Das Kollegium von Nsundas Schule, der Rheinischen Schule für Körperbehinderte, stellte sich geschlossen hinter die Familie. Landtags- und Bundestagsabgeordnete aller Fraktionen, die evangelische Kirche im Rheinland, andere Kirchengemeinden, Menschenrechtsorganisationen und selbst der Duisburger Oberbürgermeister Krings unterstützten die Petition und appellierten auf humanitäre Duldung.

„Wir alle hier kennen die Familie“, sagt Friedhelm Schade, dessen Versandhandel in Bruckhausen so etwas wie ein Nachbarschaftstreff ist. „In dem Sommer hatten wir auch hier im Laden die Unterschriftenlisten ausliegen und haben Geld gesammelt.“ Lema Munzemba erhielt eine Stelle als Hausmeister, die die evangelische Gemeinde aus Spenden finanzierte, um die Stadt Duisburg demonstrativ von Sozialhilfekosten zu entlasten.

Nach dem Engagement im Sommer 1987 glaubten viele BruckhausenerInnen, daß die Familie aus Zaire nun dableiben könne. Die örtliche Presse hatte berichtet, das Fernsehen war dagewesen. Zwei Wochen lang ließ Friedhelm Schade den Fernsehfilm als Video in seinem Schaufenster laufen.

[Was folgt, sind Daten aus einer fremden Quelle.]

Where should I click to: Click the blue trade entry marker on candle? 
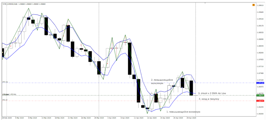tap(182, 87)
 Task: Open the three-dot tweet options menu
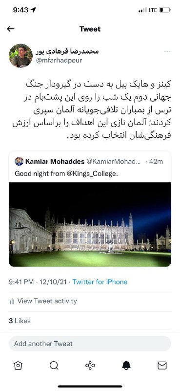pos(167,52)
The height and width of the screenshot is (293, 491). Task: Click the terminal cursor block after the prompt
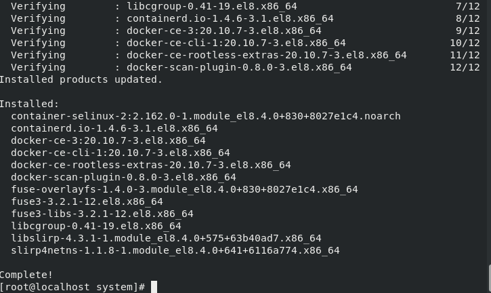(x=154, y=287)
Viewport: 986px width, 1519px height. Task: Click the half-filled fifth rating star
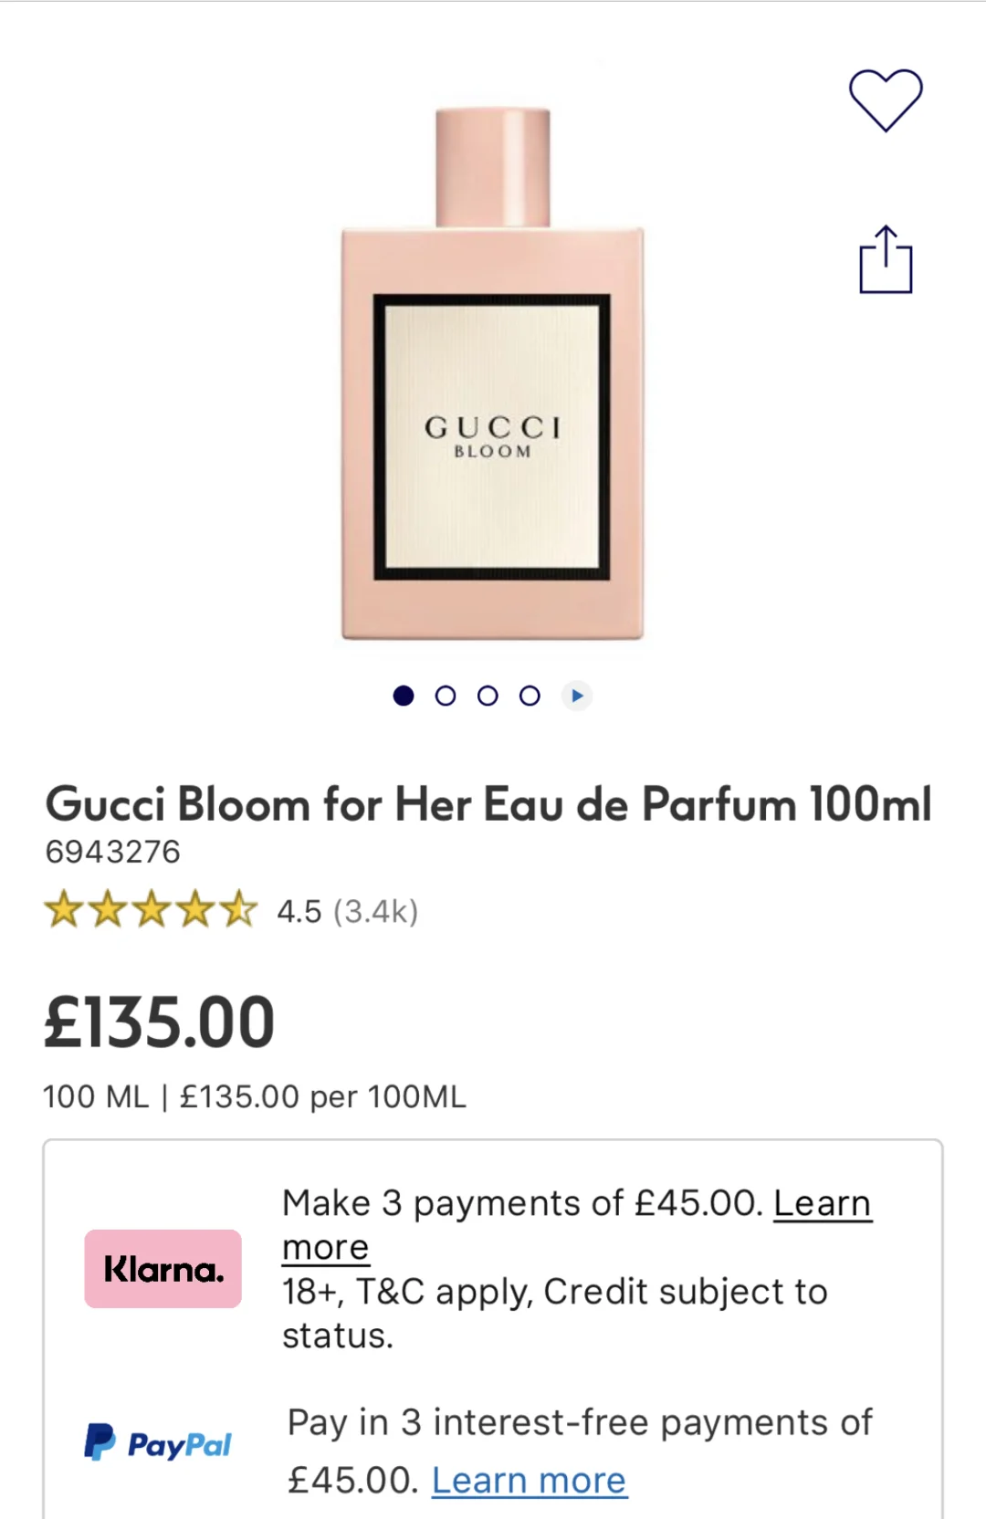pos(239,911)
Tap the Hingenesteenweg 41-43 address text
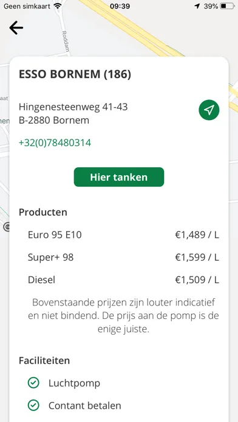This screenshot has height=422, width=238. coord(73,107)
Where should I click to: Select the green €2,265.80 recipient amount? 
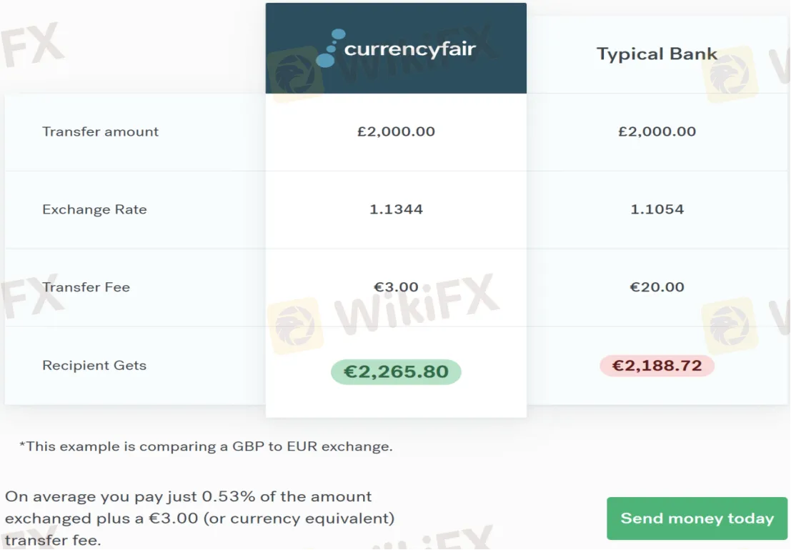point(395,371)
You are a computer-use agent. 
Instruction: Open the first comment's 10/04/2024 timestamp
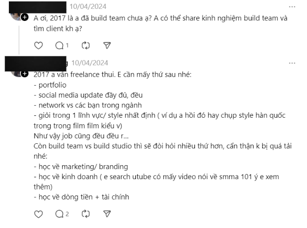point(88,7)
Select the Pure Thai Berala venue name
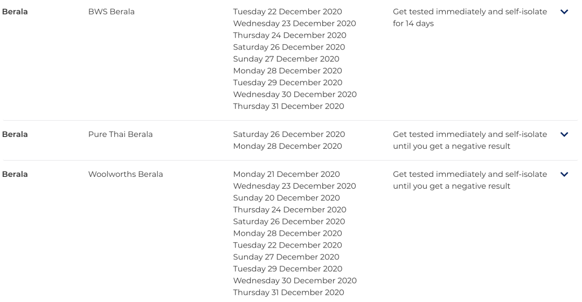This screenshot has width=582, height=302. coord(120,134)
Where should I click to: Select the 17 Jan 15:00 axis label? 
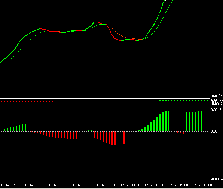(178, 185)
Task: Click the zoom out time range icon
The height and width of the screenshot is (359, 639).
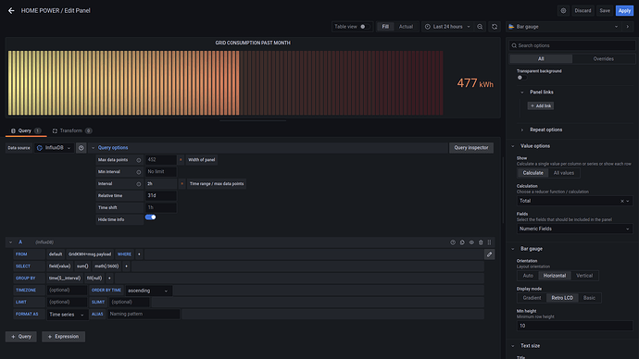Action: 480,27
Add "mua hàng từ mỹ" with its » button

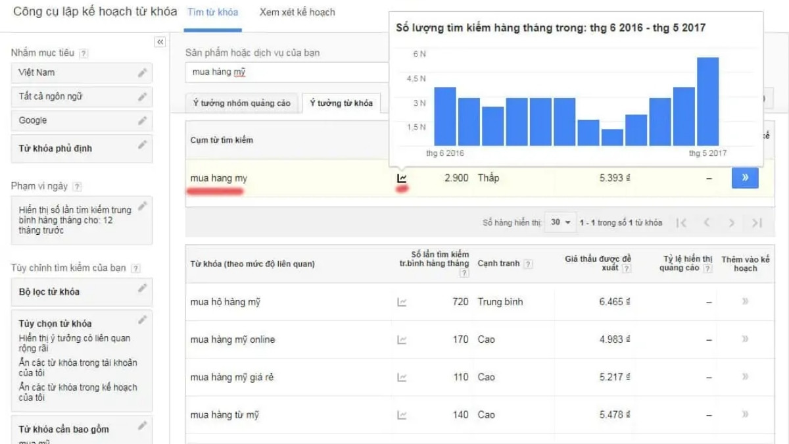point(746,414)
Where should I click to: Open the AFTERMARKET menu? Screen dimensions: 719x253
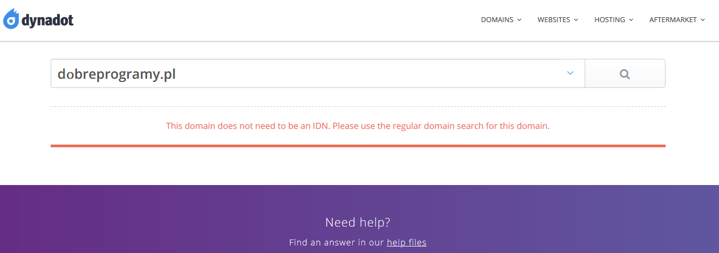[x=672, y=20]
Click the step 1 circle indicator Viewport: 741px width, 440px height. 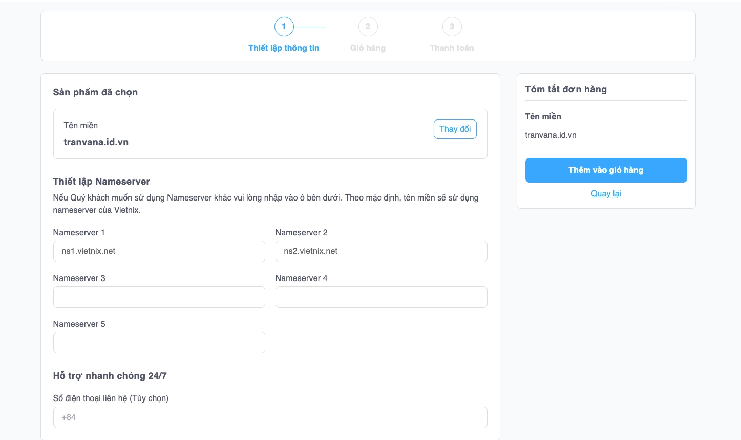tap(284, 27)
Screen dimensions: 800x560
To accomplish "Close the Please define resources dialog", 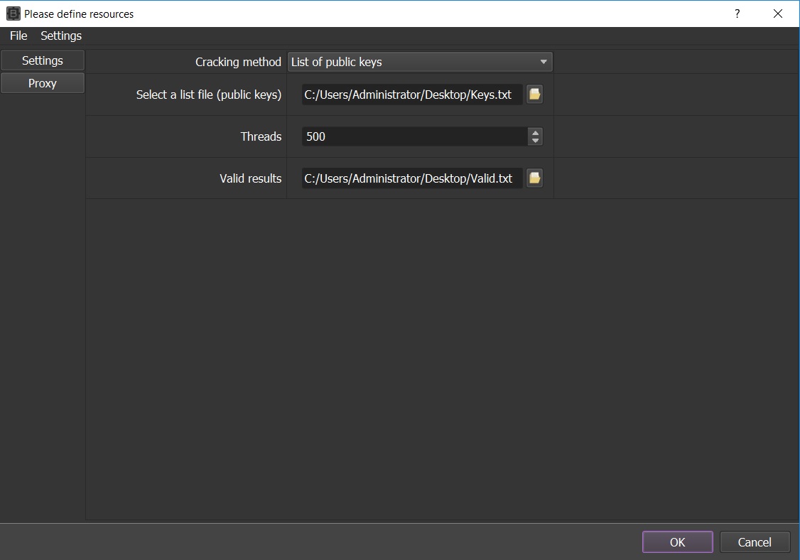I will pyautogui.click(x=777, y=14).
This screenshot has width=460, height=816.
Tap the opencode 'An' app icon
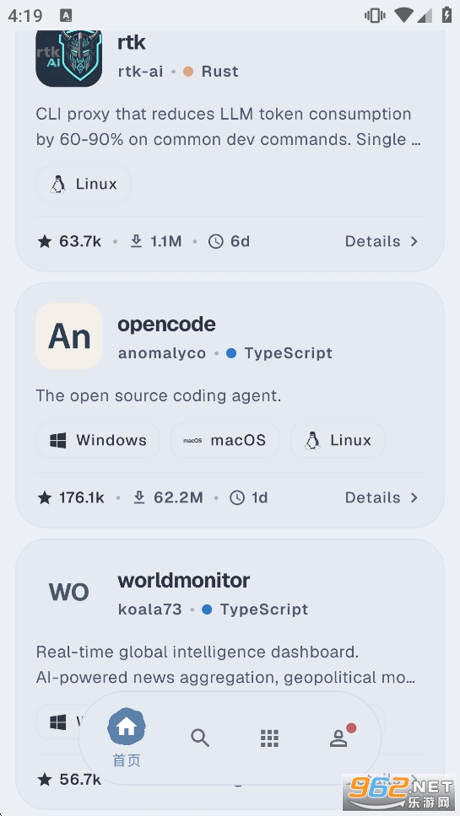tap(68, 336)
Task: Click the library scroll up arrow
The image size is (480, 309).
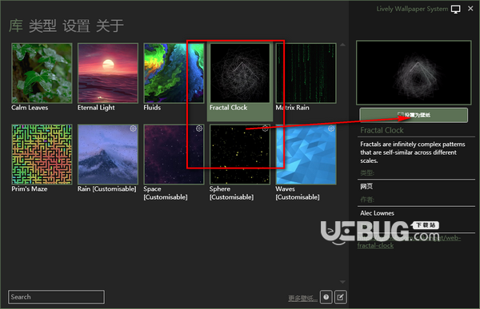Action: click(x=342, y=45)
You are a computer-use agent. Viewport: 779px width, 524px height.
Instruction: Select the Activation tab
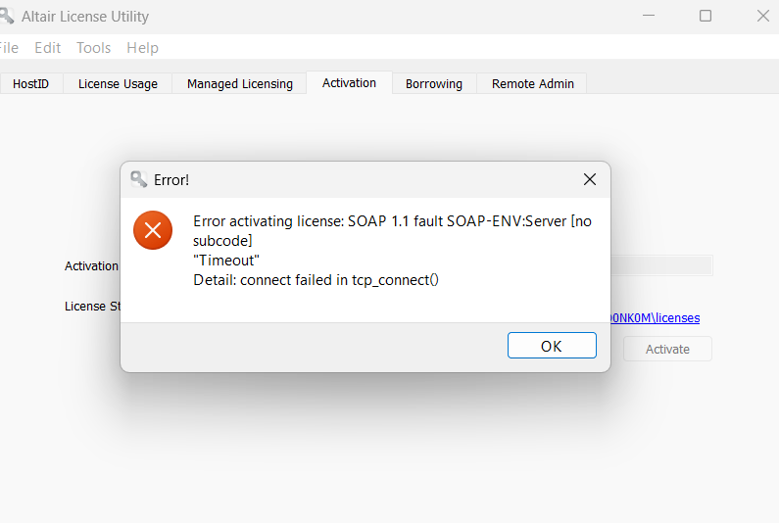[349, 82]
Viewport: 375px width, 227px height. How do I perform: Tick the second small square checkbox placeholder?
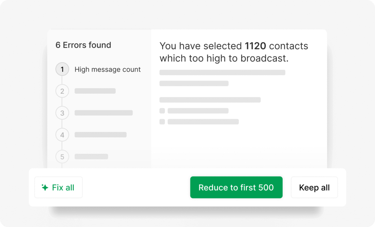(162, 122)
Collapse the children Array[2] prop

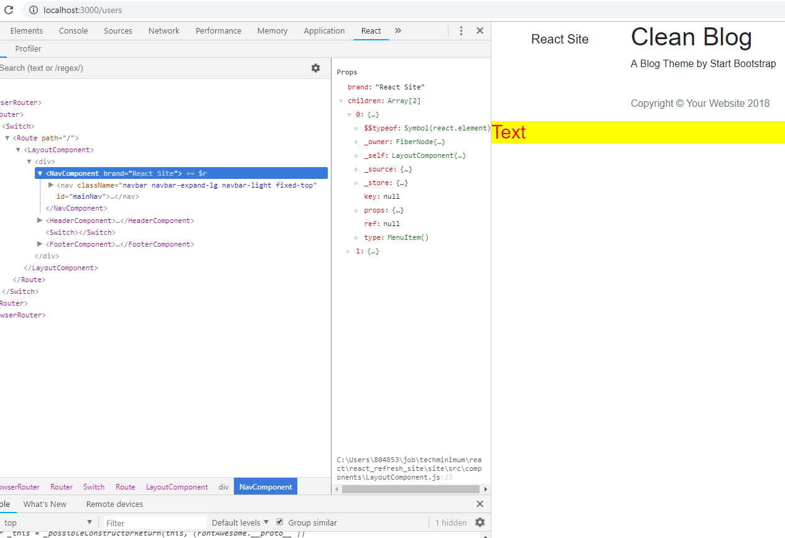click(x=341, y=101)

Doch während vor den Schaufenstern seines Versandhandels BruckhausenerInnen standen und den Film sahen, schoben sich hinter den Kulissen die Verantwortlichen die Entscheidung gegenseitig in die Schuhe. Abgelehnt habe er eine Duldung „aus grundsätzlichen Erwägungen“, meint der Referent für Asylangelegenheiten im Innenministerium, Nagel. Eine positive Entscheidung für die Munzembas wäre „ein Einstieg in die Gewährung von Daueraufenthalt für Ausländer mit der Begründung, daß die medizinische Versorgung im Heimatland schlechter ist als hier. Das ist in fast allen Ländern der Welt so.“ Der Fall Munzemba habe inzwischen so viel Unterstützung, daß er zum Präzedenzfall werden könne.

Bei der Duisburger Ausländerbehörde wollte man den Fall loswerden und berief sich auf die angeblich eindeutige Entscheidung des Innenministeriums. Anfang Mai sollten die Munzembas gehen. Aufgerieben zwischen den Behörden und mit einem Kind, das in ihrer Heimat keine Chance hat.

In der ersten Maiwoche machte Lema Munzemba einen letzten Versuch. Er stellte einen Asylfolgeantrag. Den leitete die Duisburger Ausländerbehörde wider Erwarten am Anfang dieser Woche ins ferne Bayern nach Zirndorf weiter. Die Gefahr der täglichen Abschiebung ist damit gebannt - für ein oder zwei Jahre. Jetzt muß Lema Munzemba wieder damit anfangen, seine Geschichte zu erzählen. Und das, um zwei Jahre später womöglich erneut vor der Abschiebung zu stehen.